Action item:
Beneath this instruction is a listing; print exactly the lines in it starting at the line that contains "Open the mashiro profile avatar picture" and going through the line that contains "Viewport: 756px width, 554px height.".
=== Section Start ===
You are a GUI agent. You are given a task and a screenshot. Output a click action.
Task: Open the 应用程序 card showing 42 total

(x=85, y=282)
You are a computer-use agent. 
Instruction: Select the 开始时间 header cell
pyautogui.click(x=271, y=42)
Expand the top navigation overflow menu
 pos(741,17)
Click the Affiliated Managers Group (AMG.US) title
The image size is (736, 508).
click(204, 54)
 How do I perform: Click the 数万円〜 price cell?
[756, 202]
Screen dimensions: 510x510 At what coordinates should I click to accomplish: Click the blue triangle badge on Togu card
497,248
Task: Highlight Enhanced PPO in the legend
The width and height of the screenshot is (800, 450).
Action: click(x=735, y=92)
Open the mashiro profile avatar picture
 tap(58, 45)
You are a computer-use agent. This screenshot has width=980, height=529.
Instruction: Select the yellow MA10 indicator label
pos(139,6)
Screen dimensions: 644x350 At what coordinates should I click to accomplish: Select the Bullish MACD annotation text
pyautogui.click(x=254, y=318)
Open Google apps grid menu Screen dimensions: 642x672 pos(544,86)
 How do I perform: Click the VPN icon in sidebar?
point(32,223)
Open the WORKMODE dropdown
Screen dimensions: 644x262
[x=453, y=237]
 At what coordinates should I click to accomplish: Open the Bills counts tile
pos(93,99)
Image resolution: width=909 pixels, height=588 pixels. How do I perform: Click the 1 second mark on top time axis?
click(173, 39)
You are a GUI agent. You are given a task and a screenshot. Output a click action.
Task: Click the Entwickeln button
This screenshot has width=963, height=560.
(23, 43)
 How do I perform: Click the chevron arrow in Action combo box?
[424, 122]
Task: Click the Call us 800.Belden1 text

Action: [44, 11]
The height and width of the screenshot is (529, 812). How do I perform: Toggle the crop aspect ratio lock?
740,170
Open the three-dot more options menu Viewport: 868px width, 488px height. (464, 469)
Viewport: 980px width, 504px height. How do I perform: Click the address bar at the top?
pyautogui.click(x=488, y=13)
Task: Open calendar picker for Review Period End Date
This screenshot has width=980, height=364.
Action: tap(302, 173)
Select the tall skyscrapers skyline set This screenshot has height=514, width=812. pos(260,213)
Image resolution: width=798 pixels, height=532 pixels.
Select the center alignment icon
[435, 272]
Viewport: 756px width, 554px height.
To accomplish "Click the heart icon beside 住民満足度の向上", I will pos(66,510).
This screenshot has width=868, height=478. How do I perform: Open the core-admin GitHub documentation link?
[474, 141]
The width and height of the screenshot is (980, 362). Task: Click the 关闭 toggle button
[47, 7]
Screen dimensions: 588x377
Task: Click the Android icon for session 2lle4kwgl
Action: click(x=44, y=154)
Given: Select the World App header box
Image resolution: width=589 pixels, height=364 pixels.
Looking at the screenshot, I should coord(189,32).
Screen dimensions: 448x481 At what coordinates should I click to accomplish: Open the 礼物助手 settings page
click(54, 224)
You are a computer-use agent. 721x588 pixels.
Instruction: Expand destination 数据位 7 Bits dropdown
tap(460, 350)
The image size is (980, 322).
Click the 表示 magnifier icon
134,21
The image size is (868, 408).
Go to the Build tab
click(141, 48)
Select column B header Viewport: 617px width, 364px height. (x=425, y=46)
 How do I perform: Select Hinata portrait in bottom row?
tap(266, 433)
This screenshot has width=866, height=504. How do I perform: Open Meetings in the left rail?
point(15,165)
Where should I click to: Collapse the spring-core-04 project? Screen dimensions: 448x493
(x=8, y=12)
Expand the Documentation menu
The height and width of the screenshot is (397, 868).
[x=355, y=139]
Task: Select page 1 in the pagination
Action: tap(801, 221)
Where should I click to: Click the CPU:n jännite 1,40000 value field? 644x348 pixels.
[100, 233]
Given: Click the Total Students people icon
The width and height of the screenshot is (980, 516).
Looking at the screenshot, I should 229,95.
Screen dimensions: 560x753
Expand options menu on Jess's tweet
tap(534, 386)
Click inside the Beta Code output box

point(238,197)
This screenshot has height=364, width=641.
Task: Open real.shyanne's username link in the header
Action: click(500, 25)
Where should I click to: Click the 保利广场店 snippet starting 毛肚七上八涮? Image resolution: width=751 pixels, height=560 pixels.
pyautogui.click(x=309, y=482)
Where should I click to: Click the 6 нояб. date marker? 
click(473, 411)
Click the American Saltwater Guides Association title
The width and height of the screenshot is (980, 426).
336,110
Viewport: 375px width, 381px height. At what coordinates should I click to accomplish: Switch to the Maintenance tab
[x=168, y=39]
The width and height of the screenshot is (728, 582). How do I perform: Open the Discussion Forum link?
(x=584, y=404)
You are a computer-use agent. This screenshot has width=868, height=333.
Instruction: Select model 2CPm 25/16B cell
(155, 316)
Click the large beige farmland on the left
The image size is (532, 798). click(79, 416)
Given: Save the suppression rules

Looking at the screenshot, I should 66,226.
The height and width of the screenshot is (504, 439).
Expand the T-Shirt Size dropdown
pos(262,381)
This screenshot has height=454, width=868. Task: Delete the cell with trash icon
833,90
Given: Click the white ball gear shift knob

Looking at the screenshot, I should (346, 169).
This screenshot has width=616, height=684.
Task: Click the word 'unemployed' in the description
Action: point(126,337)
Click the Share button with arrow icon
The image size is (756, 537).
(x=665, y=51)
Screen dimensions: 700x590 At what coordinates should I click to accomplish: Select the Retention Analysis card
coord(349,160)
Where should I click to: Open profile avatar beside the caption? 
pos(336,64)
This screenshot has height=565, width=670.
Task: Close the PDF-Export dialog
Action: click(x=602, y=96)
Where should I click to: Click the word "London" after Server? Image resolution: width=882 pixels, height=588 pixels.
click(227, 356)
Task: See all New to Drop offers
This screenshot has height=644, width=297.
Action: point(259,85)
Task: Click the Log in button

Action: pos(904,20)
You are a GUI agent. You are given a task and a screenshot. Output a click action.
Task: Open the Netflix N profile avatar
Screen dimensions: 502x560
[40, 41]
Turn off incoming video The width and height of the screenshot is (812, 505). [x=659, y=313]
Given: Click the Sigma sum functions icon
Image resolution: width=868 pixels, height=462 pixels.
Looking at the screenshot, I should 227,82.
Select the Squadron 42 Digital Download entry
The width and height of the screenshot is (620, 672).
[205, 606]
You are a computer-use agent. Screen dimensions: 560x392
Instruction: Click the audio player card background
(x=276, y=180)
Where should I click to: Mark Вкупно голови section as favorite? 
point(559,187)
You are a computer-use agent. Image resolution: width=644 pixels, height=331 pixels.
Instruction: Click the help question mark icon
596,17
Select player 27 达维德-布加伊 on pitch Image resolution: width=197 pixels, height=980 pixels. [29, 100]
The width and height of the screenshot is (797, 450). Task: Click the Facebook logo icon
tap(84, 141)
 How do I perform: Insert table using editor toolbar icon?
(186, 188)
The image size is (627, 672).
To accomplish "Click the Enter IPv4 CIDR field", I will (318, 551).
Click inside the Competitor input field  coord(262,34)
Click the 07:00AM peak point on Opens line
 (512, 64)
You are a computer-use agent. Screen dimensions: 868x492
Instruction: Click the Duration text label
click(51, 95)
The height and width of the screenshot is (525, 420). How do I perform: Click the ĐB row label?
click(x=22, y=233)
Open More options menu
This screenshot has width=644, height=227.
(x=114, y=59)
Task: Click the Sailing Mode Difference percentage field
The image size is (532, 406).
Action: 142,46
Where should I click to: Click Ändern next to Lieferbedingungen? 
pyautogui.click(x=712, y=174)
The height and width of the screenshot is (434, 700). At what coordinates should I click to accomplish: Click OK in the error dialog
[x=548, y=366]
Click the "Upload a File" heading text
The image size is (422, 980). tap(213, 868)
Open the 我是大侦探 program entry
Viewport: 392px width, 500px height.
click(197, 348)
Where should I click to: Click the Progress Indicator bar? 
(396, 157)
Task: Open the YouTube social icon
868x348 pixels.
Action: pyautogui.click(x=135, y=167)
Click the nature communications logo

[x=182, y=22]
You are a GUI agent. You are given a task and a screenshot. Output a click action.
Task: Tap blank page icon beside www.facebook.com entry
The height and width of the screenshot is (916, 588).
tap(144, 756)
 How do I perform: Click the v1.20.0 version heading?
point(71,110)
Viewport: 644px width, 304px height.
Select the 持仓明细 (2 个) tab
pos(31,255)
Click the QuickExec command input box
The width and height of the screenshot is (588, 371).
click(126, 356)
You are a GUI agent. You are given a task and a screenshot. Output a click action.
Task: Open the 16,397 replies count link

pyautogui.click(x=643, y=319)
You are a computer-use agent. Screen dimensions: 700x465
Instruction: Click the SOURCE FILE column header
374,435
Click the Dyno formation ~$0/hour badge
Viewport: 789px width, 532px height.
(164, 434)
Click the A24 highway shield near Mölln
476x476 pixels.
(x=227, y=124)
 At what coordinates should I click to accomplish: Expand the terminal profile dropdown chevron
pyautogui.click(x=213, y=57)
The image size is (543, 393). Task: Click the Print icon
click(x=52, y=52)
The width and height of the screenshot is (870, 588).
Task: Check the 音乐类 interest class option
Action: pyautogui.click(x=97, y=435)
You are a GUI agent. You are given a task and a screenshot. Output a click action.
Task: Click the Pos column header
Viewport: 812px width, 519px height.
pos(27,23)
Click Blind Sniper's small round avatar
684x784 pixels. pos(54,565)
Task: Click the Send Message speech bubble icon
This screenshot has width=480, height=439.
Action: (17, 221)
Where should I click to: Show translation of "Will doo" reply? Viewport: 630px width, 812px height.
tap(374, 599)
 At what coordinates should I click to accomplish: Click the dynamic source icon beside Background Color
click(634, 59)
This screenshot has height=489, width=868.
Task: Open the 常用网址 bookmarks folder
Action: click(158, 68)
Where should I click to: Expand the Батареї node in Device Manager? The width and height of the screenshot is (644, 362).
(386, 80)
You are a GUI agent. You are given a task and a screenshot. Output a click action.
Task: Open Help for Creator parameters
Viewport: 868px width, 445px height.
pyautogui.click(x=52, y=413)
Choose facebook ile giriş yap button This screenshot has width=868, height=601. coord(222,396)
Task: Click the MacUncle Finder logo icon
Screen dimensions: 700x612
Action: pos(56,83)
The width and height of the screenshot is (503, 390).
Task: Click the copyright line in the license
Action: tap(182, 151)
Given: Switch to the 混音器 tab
=== Section End ===
Solution to this exercise:
Open the mashiro profile avatar picture
 tap(58, 45)
You are a computer-use agent. This screenshot has width=980, height=529.
Instruction: Select the yellow MA10 indicator label
pos(139,6)
Screen dimensions: 644x350 At what coordinates should I click to accomplish: Select the Bullish MACD annotation text
pyautogui.click(x=254, y=318)
Open Google apps grid menu Screen dimensions: 642x672 pos(544,86)
 How do I perform: Click the VPN icon in sidebar?
point(32,223)
Open the WORKMODE dropdown
Screen dimensions: 644x262
[x=453, y=237]
 At what coordinates should I click to accomplish: Open the Bills counts tile
pos(93,99)
Image resolution: width=909 pixels, height=588 pixels. How do I perform: Click the 1 second mark on top time axis?
click(173, 39)
You are a GUI agent. You are given a task and a screenshot. Output a click action.
Task: Click the Entwickeln button
This screenshot has width=963, height=560.
(23, 43)
 How do I perform: Click the chevron arrow in Action combo box?
[424, 122]
Task: Click the Call us 800.Belden1 text

Action: [44, 11]
The height and width of the screenshot is (529, 812). How do I perform: Toggle the crop aspect ratio lock?
740,170
Open the three-dot more options menu Viewport: 868px width, 488px height. (464, 469)
Viewport: 980px width, 504px height. How do I perform: Click the address bar at the top?
pyautogui.click(x=488, y=13)
Task: Open calendar picker for Review Period End Date
This screenshot has width=980, height=364.
Action: tap(302, 173)
Select the tall skyscrapers skyline set This screenshot has height=514, width=812. pos(260,213)
Image resolution: width=798 pixels, height=532 pixels.
Select the center alignment icon
[435, 272]
Viewport: 756px width, 554px height.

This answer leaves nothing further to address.